109 Senatorial Districts looks so simple but might the problems lie in its simplicity? It responds very well to the feeling that current sharing favours some and not the other. That is actually its upper credit. This is followed by how the suggestion also responds to the phenomenon of local hegemons over their contenders, a reality which exists in almost all existing states of the federation. Since every state has three districts, it means we should not expect claims of any section being dominant anywhere anymore. Implementing the suggestion does not involve anyone moving anywhere as occurs with state creation. His own argument is also a point. As he puts it, “It can reduce the present intolerable level of the cost of governance in this country; it will wipe out the protocols and all the other encumbrances that we now have to bear and which have now bankrupted us”.

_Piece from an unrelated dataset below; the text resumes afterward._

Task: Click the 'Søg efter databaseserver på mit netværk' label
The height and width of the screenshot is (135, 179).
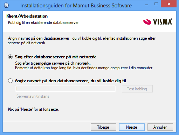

Clearly, reducing the cost of governance and the protocol overhang appear to have structured his intervention but did he go far enough into how they would be run as to achieve these? Would it solve the problem? Federating units, we are told, must come from observable differences. What would be the difference between all the three Senatorial Districts in Abia, Imo, Oyo, Ogun, Kano, Katsina? And, aren’t there too many groups who do not belong where they are now if we follow the model? And won’t we be inviting another round of claims of marginalization, domination and hegemony too soon? The existing Senatorial Districts are not products of any consultation of who should be where.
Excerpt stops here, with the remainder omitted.